* _Problem description_: Please make an exact copy of the lines from the one holding "Select the 极轴拉伸 (Polar Stretch) action tool" through the end of the data, both ends included, with no pictures.

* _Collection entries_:
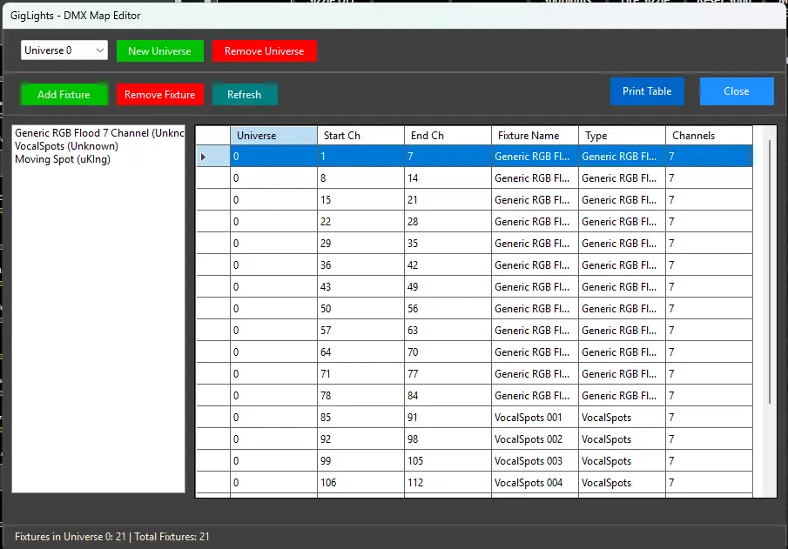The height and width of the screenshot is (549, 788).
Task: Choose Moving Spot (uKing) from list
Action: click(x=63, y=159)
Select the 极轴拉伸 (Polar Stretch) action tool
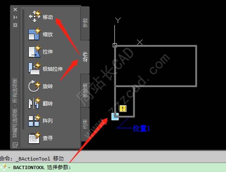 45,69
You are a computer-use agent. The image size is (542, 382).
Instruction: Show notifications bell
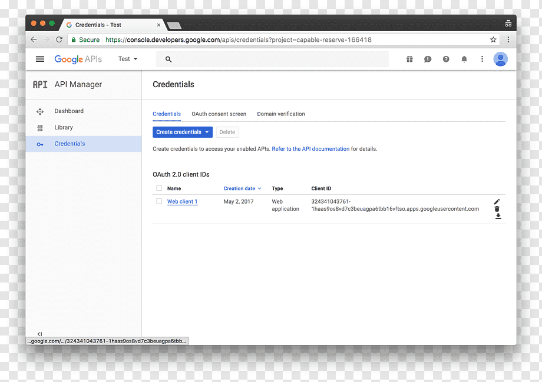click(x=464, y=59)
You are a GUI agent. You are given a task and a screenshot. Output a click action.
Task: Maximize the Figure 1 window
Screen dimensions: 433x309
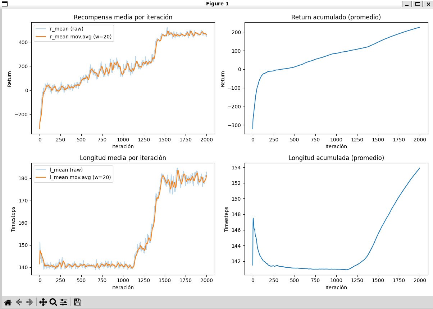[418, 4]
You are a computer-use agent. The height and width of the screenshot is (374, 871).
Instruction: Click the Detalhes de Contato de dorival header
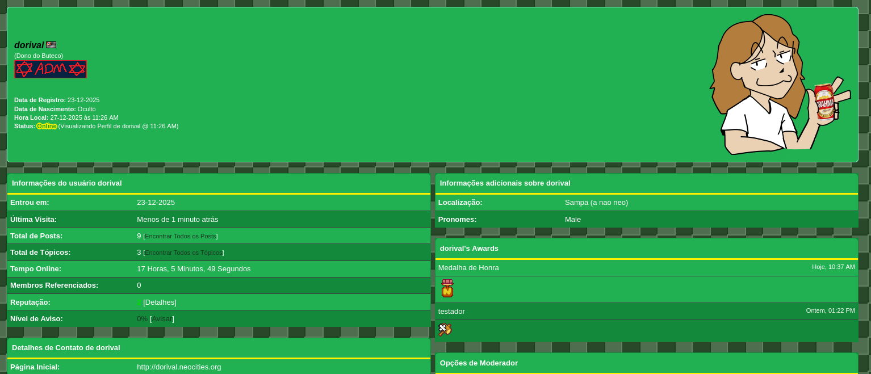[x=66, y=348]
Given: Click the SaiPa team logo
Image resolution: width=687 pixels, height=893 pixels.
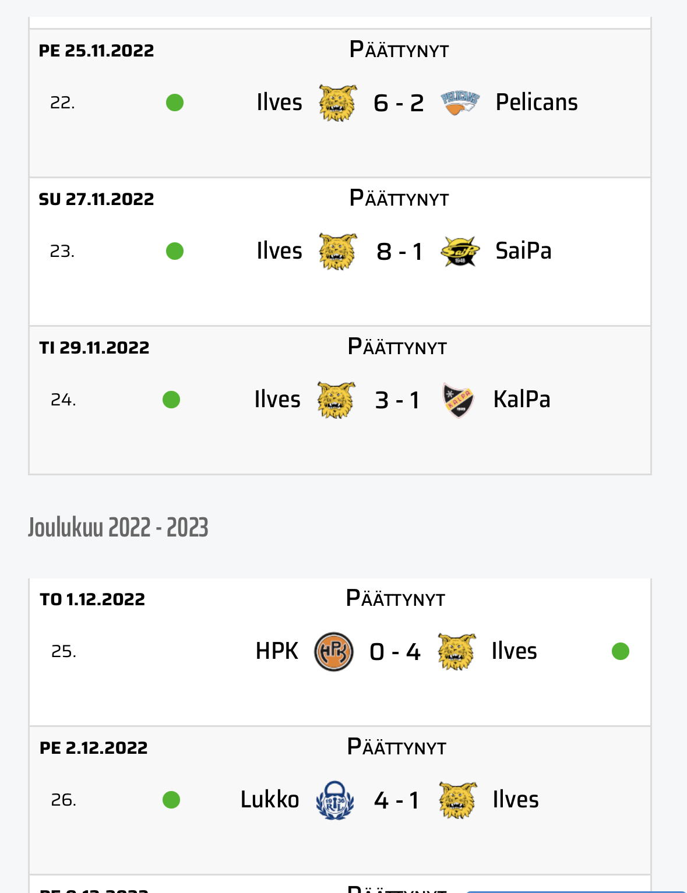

* _Written response_:
Select the 极轴拉伸 (Polar Stretch) action tool
 45,69
You are a computer-use agent. The image size is (542, 382).
Instruction: Show notifications bell
click(x=464, y=59)
You are a GUI agent. You are given a task and a screenshot. Output a click action.
Task: Maximize the Figure 1 window
Screen dimensions: 433x309
[418, 4]
You are a computer-use agent. The height and width of the screenshot is (374, 871).
Instruction: Click the Detalhes de Contato de dorival header
[x=66, y=348]
Given: Click the SaiPa team logo
Image resolution: width=687 pixels, height=893 pixels.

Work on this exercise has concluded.